# Exercise
Up to and including the line that contains "Share the KAT tip tweet", write out each line of the material from its first line, exactly.

# Input for this task
*** Begin section ***

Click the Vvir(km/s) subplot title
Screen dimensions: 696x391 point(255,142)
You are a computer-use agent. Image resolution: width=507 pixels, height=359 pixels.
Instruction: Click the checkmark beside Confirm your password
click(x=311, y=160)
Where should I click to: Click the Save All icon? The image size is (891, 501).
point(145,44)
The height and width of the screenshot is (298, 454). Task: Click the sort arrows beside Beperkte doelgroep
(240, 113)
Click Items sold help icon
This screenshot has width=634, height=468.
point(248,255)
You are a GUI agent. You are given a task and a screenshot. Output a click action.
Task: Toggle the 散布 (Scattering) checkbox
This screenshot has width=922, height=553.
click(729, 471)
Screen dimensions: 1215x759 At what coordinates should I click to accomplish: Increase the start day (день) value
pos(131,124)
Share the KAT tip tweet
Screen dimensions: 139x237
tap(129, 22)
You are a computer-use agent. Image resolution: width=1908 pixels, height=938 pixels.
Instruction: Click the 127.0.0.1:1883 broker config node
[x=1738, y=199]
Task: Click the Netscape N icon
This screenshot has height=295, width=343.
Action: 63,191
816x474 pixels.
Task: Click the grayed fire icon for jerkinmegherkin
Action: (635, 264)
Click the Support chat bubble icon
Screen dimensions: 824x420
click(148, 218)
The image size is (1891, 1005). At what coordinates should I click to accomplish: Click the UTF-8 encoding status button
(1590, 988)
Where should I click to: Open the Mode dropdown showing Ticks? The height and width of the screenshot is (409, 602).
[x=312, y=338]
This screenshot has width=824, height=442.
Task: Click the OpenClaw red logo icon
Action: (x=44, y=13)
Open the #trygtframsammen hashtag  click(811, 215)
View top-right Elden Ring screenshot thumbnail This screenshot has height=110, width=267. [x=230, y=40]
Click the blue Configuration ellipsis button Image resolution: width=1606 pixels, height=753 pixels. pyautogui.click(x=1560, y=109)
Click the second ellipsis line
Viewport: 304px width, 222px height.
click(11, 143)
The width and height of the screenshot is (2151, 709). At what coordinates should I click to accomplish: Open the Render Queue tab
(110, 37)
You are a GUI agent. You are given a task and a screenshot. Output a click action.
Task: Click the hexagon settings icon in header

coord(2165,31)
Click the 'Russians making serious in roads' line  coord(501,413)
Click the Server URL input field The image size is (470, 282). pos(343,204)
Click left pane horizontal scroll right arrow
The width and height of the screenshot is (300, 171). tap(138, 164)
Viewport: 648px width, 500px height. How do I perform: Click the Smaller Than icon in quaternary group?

*** End section ***

# Exercise answer
Click the Vvir(km/s) subplot title
Screen dimensions: 696x391 point(255,142)
You are a computer-use agent. Image resolution: width=507 pixels, height=359 pixels.
Instruction: Click the checkmark beside Confirm your password
click(x=311, y=160)
Where should I click to: Click the Save All icon? The image size is (891, 501).
point(145,44)
The height and width of the screenshot is (298, 454). Task: Click the sort arrows beside Beperkte doelgroep
(240, 113)
Click Items sold help icon
This screenshot has width=634, height=468.
point(248,255)
You are a GUI agent. You are given a task and a screenshot. Output a click action.
Task: Toggle the 散布 (Scattering) checkbox
This screenshot has width=922, height=553.
click(729, 471)
Screen dimensions: 1215x759 At what coordinates should I click to accomplish: Increase the start day (день) value
pos(131,124)
Share the KAT tip tweet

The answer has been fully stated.